Entries taken from a collection:
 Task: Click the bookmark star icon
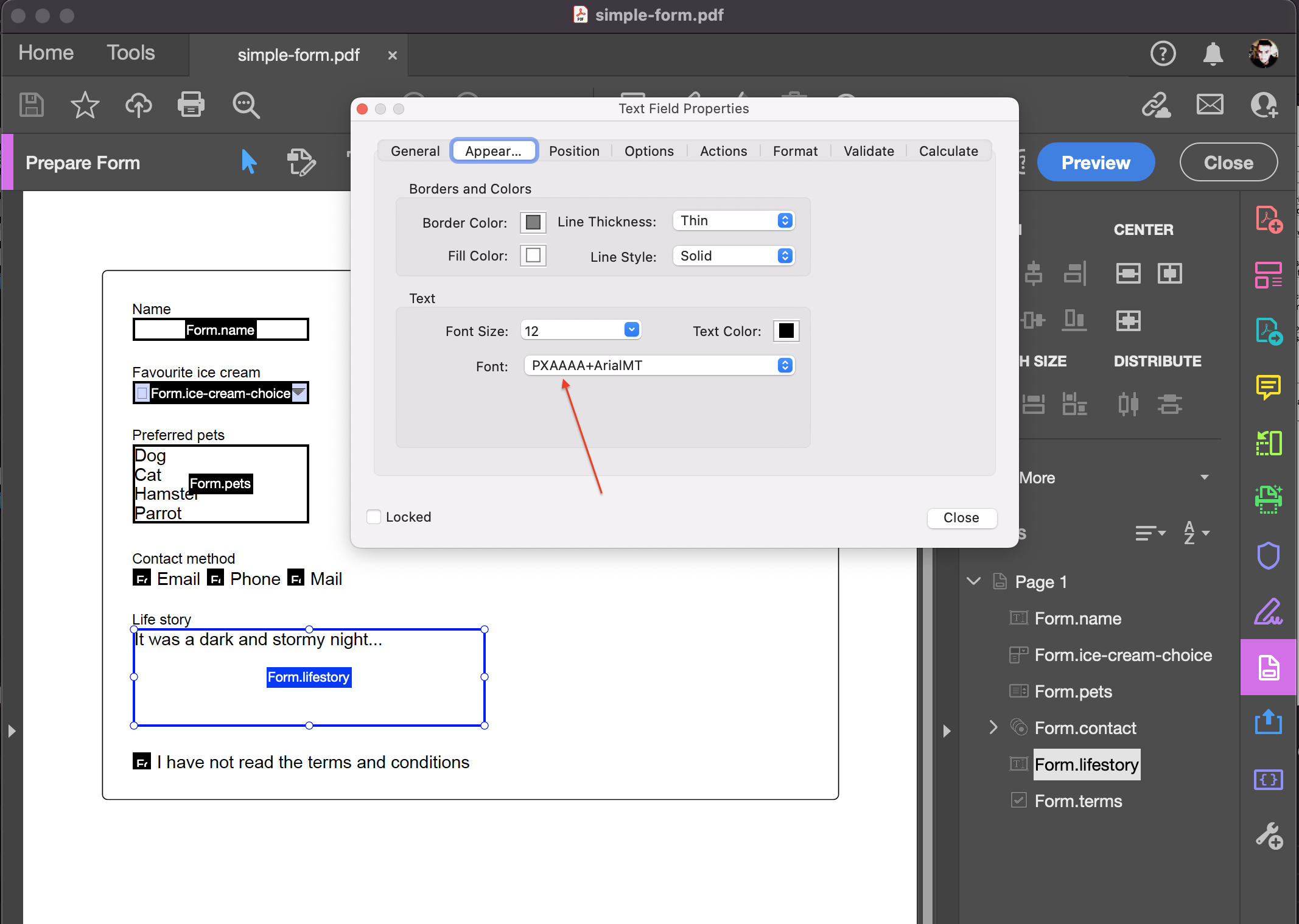(x=85, y=105)
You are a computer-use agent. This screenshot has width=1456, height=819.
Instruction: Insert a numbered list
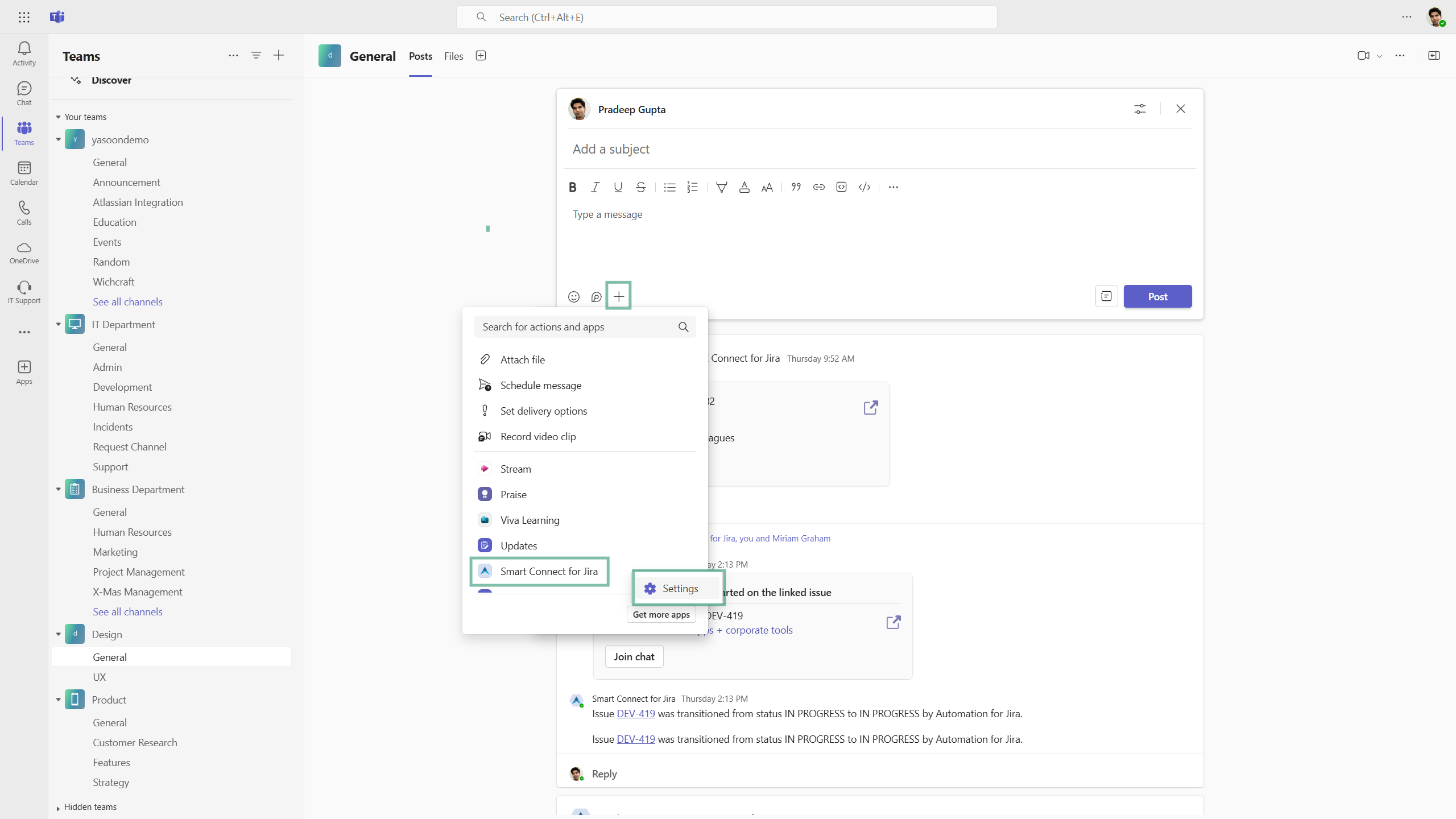(x=692, y=187)
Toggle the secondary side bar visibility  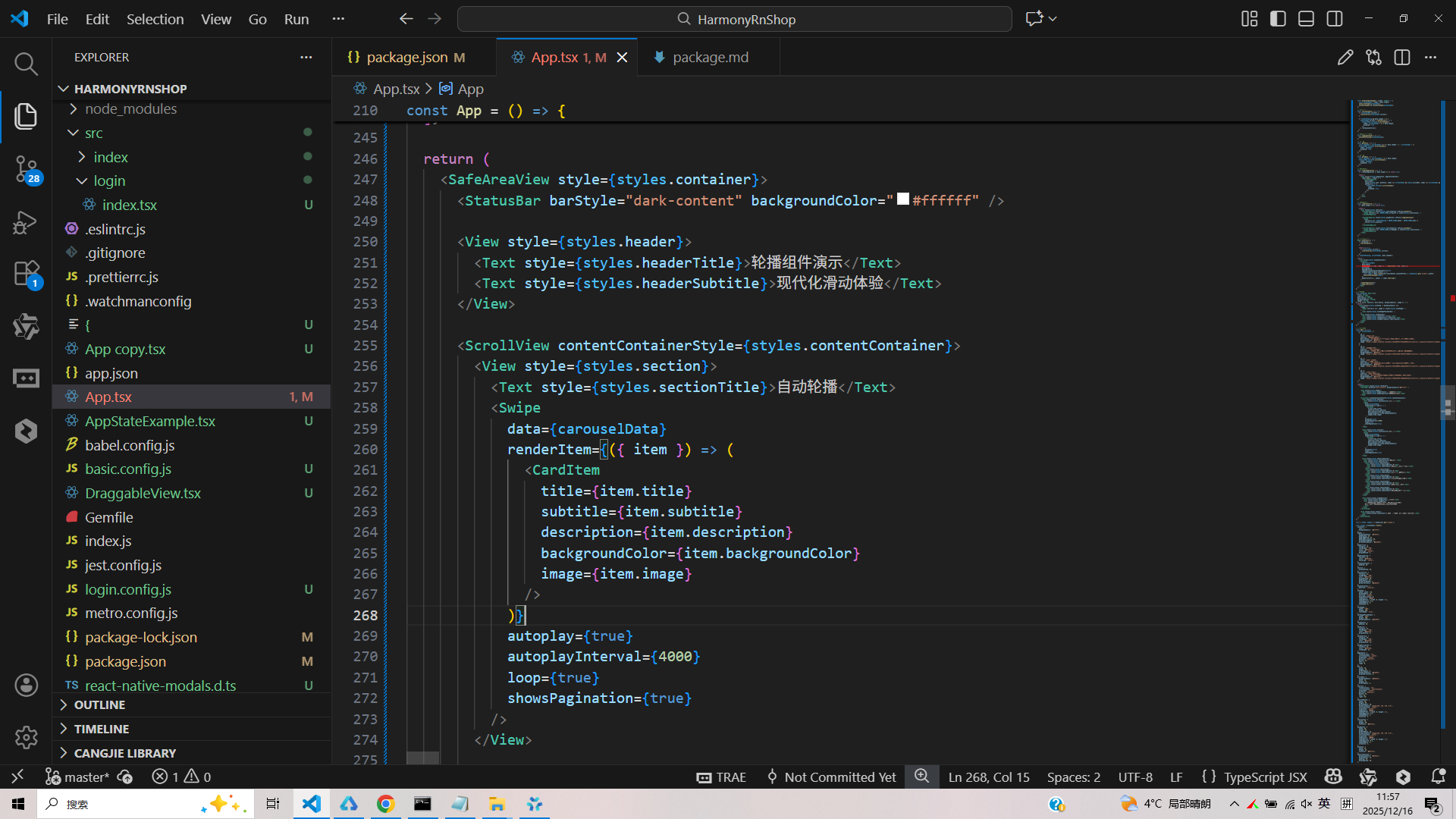[1335, 19]
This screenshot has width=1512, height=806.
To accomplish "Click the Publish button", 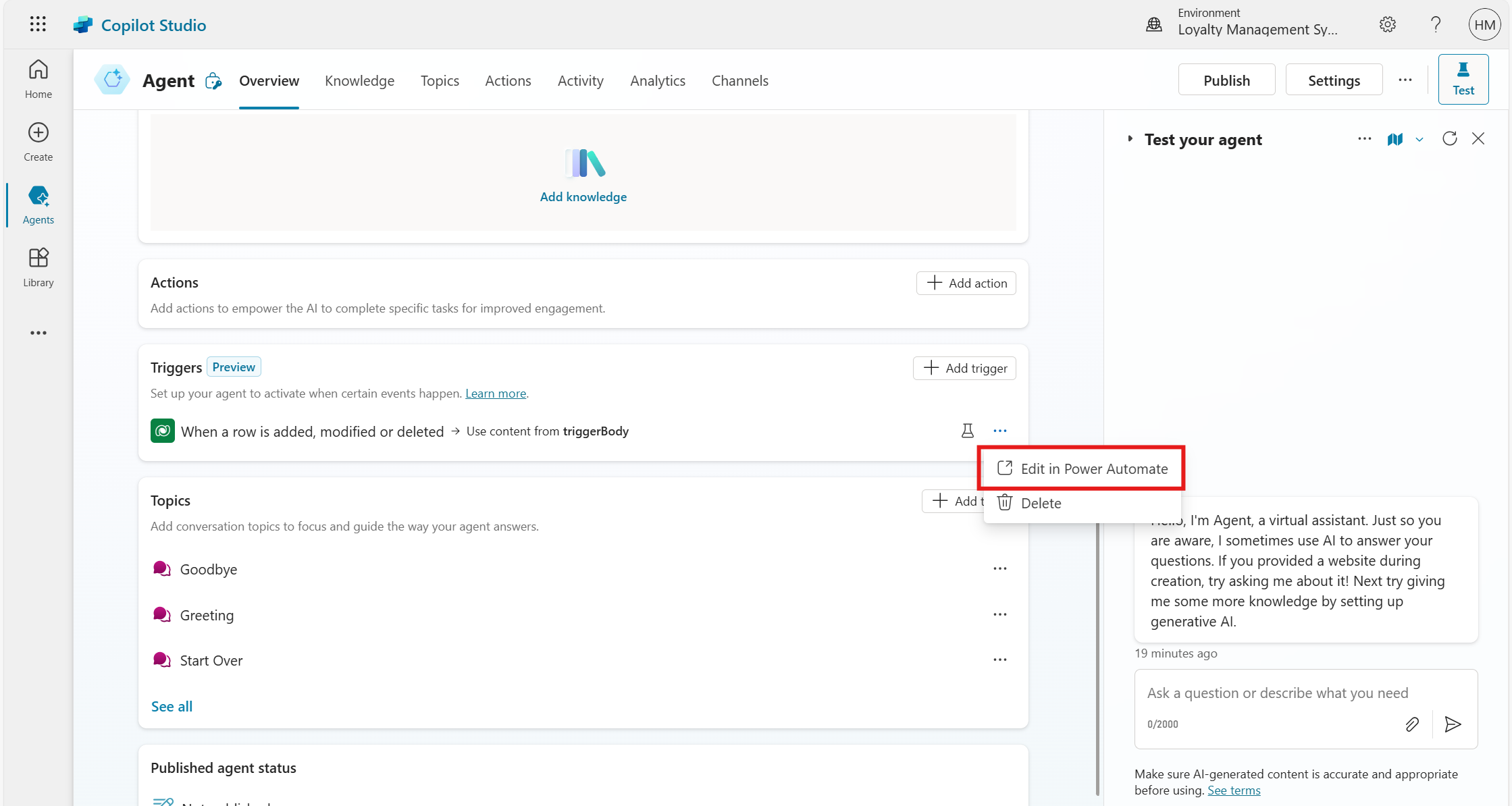I will tap(1226, 80).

* **ASSIGNED TASK**
Return only the number of lines in the data that hold the string "screenshot".

* **OUTPUT FOR THIS EXERCISE**
2